In the aftermath of the murder of George Floyd and countless other black people in the US, hundreds (thousands?) of protests have sprung up in every corner of the country demanding justice and accountability, and permanent systemic change to the structural racism this country was built on. During such a critical moment for racial justice and human dignity, the sheer amount of protest activity can make it hard to see and make choices about how you can support and participate.
For some people, attending a protest is not a viable option. But there are many roles to play in a protest, and we’re going to explore a few of them here. And as an explicit editorial note, I’m mostly speaking to white people here— this is your moment to show up in ways that you have never considered before. It is not up to black people, and other people of colour, to dismantle their own systemic oppression on their own. White people must be part of this fight, now.
If you can’t get your physical body into a protest, here are some other ways to help.
Giving money can sometimes feel like an easy way out, but it cannot be overstated how critical funds are for local movements right now. While it may seem straightforward to donate to large organisations with whom you’re already familiar, seek out the smaller, local community organisations who are organising and leading the protests you’d like to support. Here’s a link to bail funds, for example, for protesters around the U.S.
Getting arrested can be scary and exhausting; many groups often organise moral and material support for those who’ve been arrested. See if people are gathering outside the jails or courthouses to show support for protesters while they’re in, or after they come out. If you have legal experience, check with the National Lawyers Guild or local organisations to see if you can help there.
Can you get food to the protest area? (Don’t automatically send pizzas, though— try to find out what’s needed first.) Sometimes religious organisations who support social justice and/or who are nearby where the protest is happening will house food operations, for example.
Do you know people who would like to go to or work on a protest, but need help taking care of their kids? Or does one of the organising groups have a volunteer opportunity with kids? Childcare is an often-overlooked need in many mainstream liberal movements, and we should be centering these kinds of needs to make sure many different kinds of people can participate.

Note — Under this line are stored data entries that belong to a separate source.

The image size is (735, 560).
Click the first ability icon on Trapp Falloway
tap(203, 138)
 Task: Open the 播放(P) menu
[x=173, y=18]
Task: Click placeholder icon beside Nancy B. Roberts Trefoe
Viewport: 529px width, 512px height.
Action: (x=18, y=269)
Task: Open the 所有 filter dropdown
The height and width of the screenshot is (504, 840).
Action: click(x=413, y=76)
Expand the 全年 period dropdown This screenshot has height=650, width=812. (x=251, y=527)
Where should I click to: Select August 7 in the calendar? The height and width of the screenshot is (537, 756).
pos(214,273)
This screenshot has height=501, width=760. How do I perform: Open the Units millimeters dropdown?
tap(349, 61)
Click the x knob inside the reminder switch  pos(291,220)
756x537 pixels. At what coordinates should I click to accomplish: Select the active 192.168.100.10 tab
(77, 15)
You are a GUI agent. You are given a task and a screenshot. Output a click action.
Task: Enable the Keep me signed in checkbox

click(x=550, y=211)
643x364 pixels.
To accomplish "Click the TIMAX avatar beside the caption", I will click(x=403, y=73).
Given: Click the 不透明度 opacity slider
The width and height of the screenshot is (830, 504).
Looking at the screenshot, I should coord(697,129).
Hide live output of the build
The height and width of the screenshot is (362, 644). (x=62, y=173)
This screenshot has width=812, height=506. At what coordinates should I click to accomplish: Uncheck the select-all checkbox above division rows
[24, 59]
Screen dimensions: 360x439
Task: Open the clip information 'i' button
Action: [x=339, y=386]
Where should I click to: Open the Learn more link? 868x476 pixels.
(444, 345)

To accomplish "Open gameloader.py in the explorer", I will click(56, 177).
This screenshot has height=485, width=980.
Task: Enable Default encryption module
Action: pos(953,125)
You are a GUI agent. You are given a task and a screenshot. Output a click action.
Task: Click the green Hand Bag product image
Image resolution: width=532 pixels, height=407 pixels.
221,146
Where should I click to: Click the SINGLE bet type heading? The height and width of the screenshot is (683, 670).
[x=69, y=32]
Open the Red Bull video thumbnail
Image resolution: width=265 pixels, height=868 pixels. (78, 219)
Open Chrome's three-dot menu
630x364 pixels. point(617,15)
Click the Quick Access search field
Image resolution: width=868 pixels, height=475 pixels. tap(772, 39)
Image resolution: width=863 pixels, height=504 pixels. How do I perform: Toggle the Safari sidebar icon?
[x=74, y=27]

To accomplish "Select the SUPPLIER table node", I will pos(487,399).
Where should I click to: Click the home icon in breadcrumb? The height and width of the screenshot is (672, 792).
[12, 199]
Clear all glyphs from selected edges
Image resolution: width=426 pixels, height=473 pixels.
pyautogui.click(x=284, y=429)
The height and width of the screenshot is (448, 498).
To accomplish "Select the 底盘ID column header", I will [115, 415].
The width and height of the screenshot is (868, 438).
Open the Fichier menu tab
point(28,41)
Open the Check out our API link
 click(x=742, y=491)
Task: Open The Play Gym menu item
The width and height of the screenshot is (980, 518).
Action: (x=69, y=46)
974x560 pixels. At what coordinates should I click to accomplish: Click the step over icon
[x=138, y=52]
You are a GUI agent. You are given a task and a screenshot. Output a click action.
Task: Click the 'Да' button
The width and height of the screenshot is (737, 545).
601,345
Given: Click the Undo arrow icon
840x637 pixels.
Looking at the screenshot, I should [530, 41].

Do you have particular expertise that you can donate? Can you teach other people how to do what you know how to do? Often technology expertise is a needed skill, but there are many depending on the location and the moment.
Can you make phone calls or do text message work? Are you willing to clean up things needing cleaning, or move resources around town? Can you stuff envelopes or do door-to-door work? There are so many jobs behind the scenes to keep a protest healthy and moving! Check out this guide from Beyond The Streets for a comprehensive list; it was originally created for the Ferguson protests, but mostly remains frustratingly relevant today. (Thanks to Jasmine Burnett for that link.)
Don’t know where to start? If you’re not already connected to your local racial justice activism scene, there’s no time like the present! You can look up a local Showing Up for Racial Justice chapter; I also recommend following and supporting the work of as many Black people as possible, who often link to local action. Some of my favourites include: Leslie Mac, Black Lives Matter, Mia Birdsong, Jasmine Burnett, Charlene Carruthers, Malkia Devich-Cyril, Pamela Merritt, Tarana Burke, Sabrina Hersi Issa, and Blair Imani. (Do not ask these or other Black people for help on how to help right now— they have a lot of other work on their plates and don’t need our emotional burden.)
Other broader resource favourites include Anti-racism resources for white people and 75 Things White People Can Do for Racial Justice. Go down the rabbit hole of these lists and find who and what resonates with you near you.
A note about getting ready to offer support: if you’re a white person and new to an organisation or group, be prepared for the possibility that your help may not be accepted. There are a bajillion reasons why local groups on the ground may not be welcoming newcomers right now. Their safety is more important than your ego; seek another way of supporting them if in-person help is not accepted in this moment.